One steamy afternoon in July 2020, my 2 ½-year-old granddaughter and her baby brother flung themselves into the shallow waters of Chilmark Pond, squealing ecstatically. “That,” said my son, pointing to the splashing kids, “is one hundred percent happiness.”

The following week, a bright green scum appeared on the water. This blue-green algae, known as cyanobacteria, is toxic to small children like my grandkids, who take in great gulps of water when they swim. It has killed dogs, birds, and wildlife. In humans, the Environmental Protection Agency asserts, it can cause everything from skin rashes (from short-term exposure) to kidney and liver damage from drinking the water.
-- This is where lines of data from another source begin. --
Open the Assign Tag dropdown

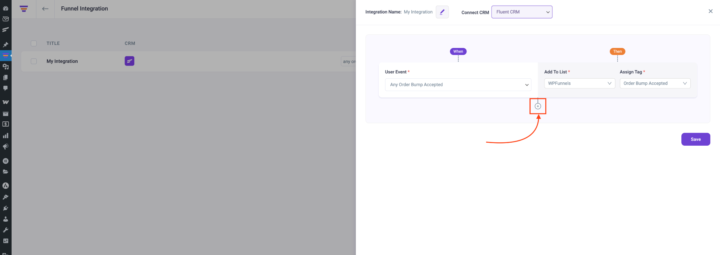point(655,83)
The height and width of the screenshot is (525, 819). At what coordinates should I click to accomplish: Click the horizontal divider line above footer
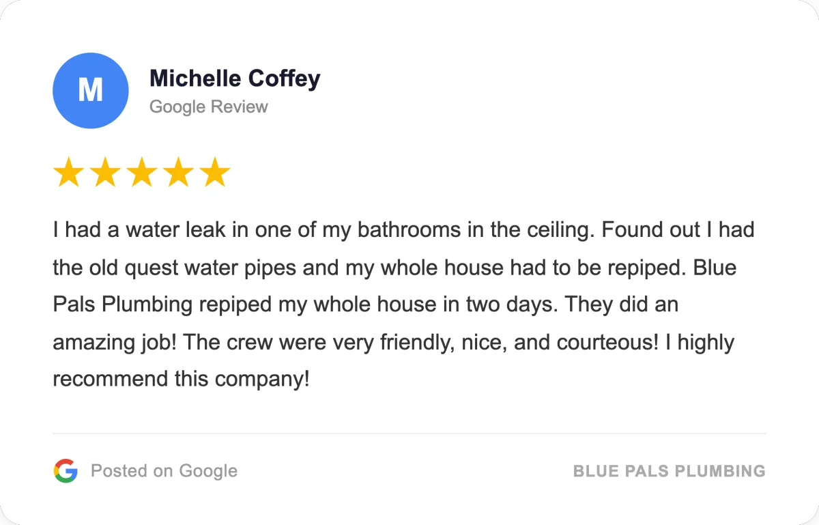click(x=410, y=434)
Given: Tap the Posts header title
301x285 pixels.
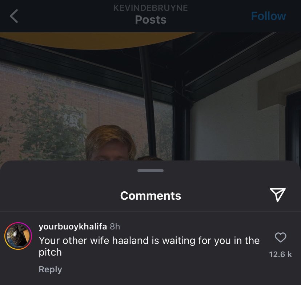Looking at the screenshot, I should tap(151, 20).
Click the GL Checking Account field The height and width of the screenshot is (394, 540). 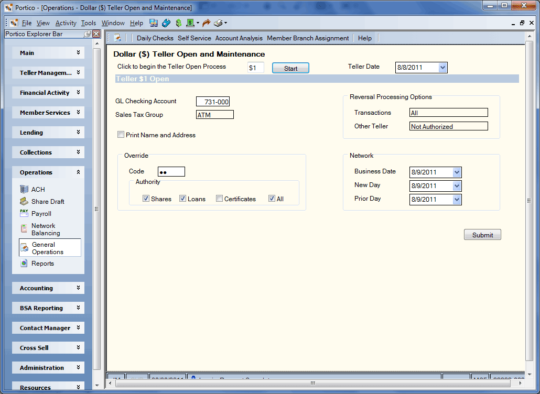213,102
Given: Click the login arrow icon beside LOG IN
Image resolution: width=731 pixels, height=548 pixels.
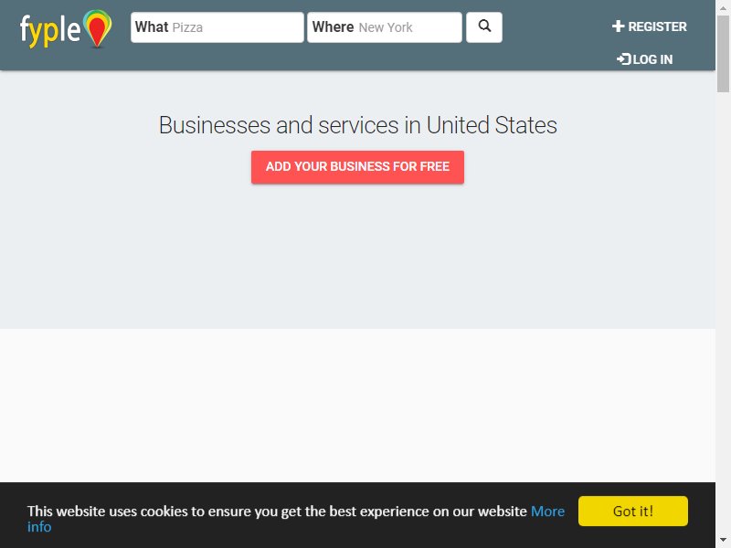Looking at the screenshot, I should point(623,59).
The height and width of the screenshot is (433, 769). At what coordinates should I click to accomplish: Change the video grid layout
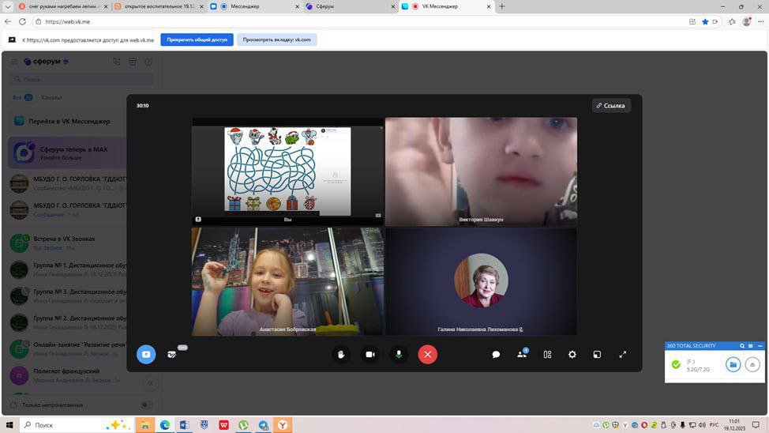click(547, 355)
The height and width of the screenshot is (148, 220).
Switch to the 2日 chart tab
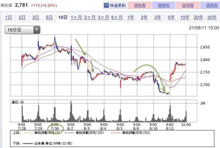click(x=22, y=17)
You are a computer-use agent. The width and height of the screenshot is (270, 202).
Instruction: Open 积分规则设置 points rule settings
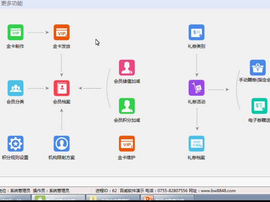[15, 144]
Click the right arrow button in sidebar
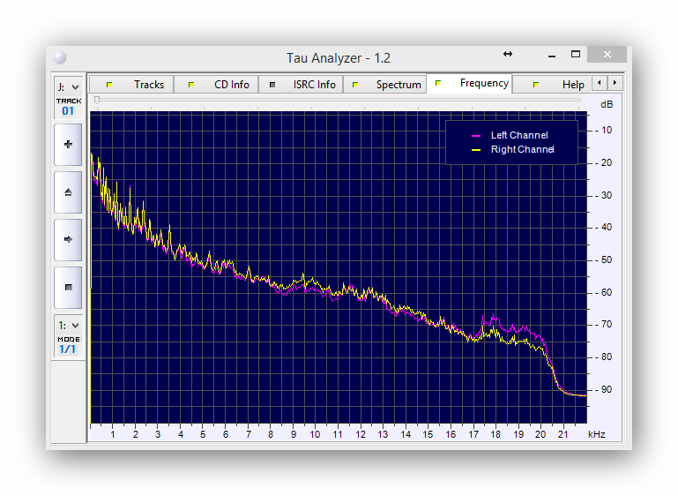This screenshot has height=496, width=678. (68, 239)
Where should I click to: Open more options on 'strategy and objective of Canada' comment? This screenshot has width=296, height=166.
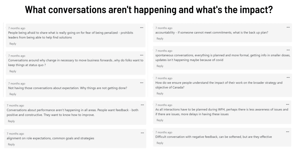(288, 78)
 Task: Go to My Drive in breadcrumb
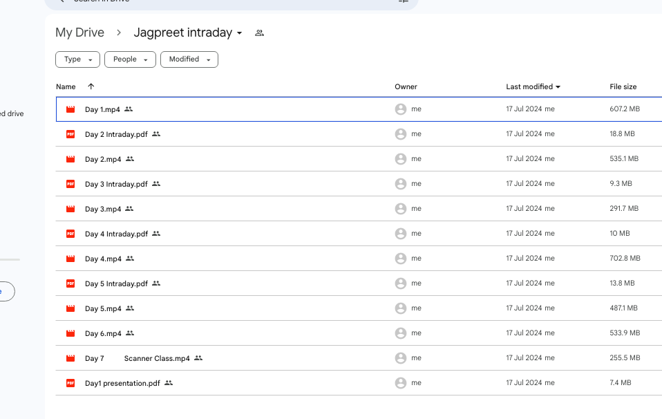(x=79, y=32)
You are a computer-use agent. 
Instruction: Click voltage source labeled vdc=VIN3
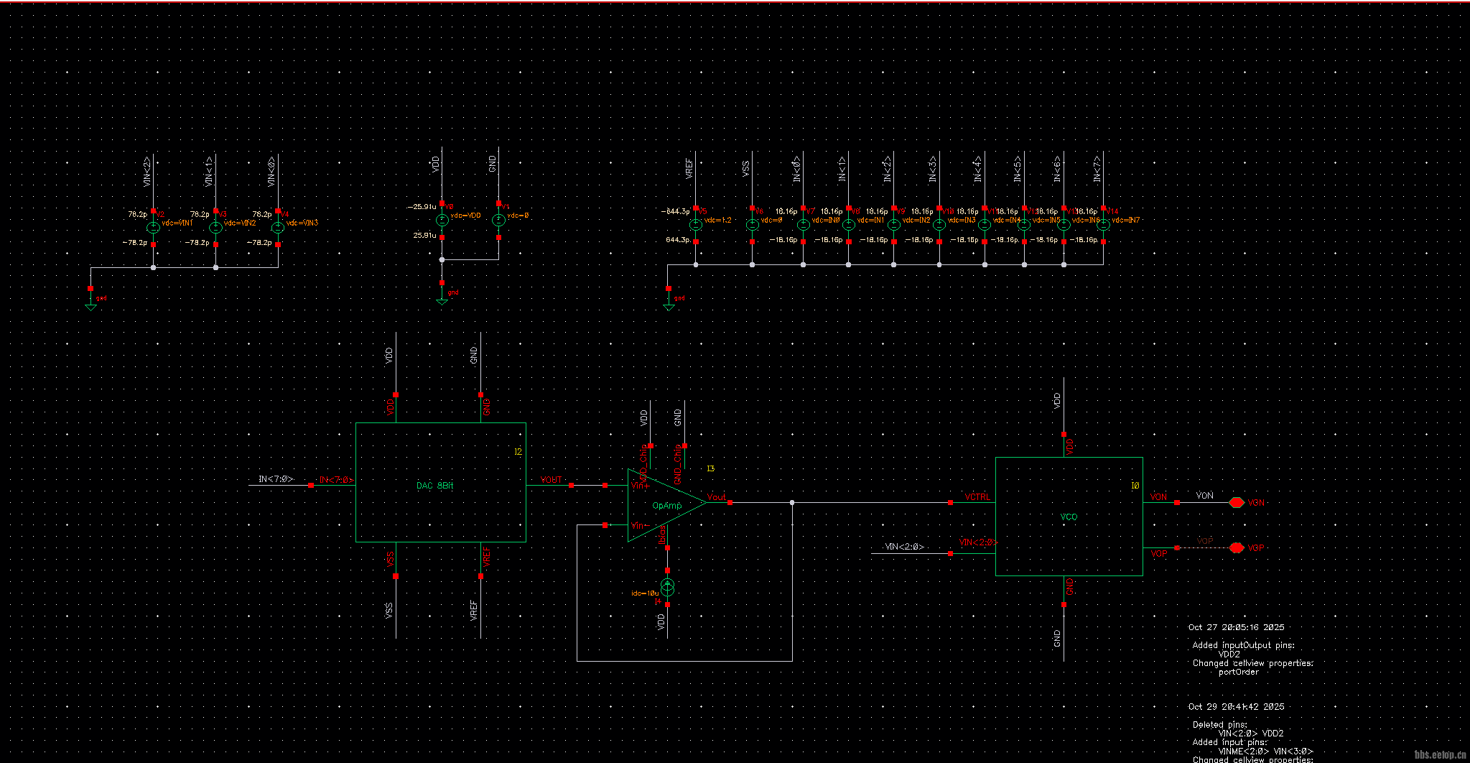(278, 228)
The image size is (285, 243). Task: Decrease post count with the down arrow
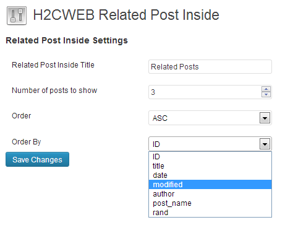tap(266, 94)
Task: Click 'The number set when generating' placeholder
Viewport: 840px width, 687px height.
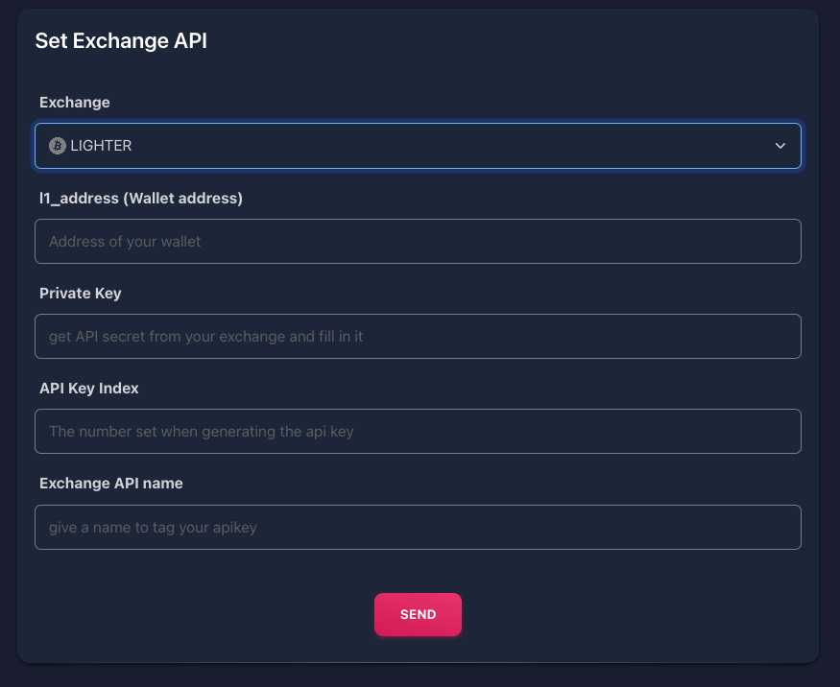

The Vineyard Gazette reported in 2020 that a man who went crabbing on Chilmark Pond was sickened by neurotoxins from the algae.

I’m just one of many Chilmark residents who remembers when it was safe for my children to spend hours crabbing and swimming in Chilmark Pond. These days, the pond is off-limits to my grandchildren for weeks at a time because of safety hazards from cyanobacteria.

Toxic algae blooms have been showing up on Chilmark Pond with increasing frequency in recent summers, and scientists say a primary cause is the excess nitrogen pollution in the pond. Last year, the Great Pond Foundation found that fertilizer was the second largest contributor to nitrogen (after septic tanks), amounting to about twenty-four percent of the problem.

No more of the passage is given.